▶ **Short exercise**
Copy out word for word the rows from the line containing "-2.7 value label" through the line containing "pyautogui.click(x=72, y=273)", both included.

Stored dataset items
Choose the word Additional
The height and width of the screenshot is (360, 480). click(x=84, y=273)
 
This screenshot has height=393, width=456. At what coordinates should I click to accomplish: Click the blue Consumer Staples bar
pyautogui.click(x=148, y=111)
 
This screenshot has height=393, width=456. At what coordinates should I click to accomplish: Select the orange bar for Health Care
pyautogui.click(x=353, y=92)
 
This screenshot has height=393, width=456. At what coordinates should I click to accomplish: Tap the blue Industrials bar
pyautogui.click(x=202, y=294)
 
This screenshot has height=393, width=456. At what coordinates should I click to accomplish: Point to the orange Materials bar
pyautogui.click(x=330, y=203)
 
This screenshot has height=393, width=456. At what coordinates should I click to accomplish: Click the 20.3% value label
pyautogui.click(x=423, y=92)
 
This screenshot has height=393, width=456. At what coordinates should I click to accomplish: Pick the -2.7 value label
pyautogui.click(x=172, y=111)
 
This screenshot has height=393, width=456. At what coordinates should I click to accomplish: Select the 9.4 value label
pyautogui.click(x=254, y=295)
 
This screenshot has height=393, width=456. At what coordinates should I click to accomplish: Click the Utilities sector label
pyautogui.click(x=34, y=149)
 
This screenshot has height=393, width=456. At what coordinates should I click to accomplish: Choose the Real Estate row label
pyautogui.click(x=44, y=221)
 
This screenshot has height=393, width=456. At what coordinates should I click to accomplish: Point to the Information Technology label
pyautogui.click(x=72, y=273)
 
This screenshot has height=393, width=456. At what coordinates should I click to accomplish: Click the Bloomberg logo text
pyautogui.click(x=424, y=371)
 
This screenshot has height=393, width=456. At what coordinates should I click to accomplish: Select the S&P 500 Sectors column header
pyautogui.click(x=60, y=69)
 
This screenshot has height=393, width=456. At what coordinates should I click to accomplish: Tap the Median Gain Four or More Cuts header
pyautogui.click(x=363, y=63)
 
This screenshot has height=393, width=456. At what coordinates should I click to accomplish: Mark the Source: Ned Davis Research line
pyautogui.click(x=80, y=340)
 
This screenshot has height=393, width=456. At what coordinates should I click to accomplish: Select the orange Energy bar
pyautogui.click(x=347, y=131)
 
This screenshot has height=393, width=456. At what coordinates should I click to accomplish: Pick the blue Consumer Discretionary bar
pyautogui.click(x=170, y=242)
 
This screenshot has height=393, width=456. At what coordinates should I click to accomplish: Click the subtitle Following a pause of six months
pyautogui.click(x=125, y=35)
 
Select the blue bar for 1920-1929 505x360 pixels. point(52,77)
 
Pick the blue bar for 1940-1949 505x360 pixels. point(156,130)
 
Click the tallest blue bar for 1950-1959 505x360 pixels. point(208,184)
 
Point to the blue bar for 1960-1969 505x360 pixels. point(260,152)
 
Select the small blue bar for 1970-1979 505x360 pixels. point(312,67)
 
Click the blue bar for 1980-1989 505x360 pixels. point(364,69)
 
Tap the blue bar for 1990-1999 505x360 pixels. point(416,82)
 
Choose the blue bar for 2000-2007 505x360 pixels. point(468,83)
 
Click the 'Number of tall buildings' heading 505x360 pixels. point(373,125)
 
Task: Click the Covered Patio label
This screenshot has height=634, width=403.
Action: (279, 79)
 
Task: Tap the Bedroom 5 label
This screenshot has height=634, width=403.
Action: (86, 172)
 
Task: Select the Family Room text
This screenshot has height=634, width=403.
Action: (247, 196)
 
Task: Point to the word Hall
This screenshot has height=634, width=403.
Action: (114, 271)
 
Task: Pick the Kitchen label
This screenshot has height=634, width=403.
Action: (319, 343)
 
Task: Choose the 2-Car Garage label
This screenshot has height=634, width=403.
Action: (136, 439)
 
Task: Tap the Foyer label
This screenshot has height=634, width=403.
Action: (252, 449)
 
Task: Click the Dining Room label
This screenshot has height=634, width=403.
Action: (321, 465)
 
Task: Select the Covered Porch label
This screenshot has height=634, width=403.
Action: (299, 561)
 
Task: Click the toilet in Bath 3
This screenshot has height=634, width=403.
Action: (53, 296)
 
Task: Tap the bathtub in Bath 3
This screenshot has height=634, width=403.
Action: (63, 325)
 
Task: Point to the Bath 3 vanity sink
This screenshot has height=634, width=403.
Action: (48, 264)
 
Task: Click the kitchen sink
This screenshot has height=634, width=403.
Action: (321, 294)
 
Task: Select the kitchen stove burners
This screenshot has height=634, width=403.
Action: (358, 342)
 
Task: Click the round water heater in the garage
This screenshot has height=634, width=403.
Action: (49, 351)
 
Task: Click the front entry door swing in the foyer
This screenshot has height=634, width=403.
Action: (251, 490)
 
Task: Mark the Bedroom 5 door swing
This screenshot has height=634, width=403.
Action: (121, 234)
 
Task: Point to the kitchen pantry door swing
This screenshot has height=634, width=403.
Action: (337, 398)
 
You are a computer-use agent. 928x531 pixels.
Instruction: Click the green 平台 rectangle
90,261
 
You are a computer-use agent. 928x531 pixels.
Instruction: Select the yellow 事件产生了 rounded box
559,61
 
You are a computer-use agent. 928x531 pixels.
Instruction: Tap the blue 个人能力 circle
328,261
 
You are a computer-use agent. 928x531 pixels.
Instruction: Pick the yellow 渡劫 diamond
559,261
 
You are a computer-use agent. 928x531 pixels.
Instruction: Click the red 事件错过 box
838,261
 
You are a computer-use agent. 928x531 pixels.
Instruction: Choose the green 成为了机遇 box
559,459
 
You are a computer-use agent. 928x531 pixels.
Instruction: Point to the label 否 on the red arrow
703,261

▶ **Result for this task**
This screenshot has height=393, width=456. At what coordinates should I click to accomplish: Pick the -2.7 value label
pyautogui.click(x=172, y=111)
 
This screenshot has height=393, width=456. At what coordinates should I click to accomplish: Select the 9.4 value label
pyautogui.click(x=254, y=295)
 
This screenshot has height=393, width=456. At what coordinates should I click to accomplish: Click the Utilities sector label
pyautogui.click(x=34, y=149)
 
This screenshot has height=393, width=456. At what coordinates should I click to accomplish: Choose the Real Estate row label
pyautogui.click(x=44, y=221)
 
This screenshot has height=393, width=456. At what coordinates should I click to accomplish: Point to the Information Technology label
pyautogui.click(x=72, y=273)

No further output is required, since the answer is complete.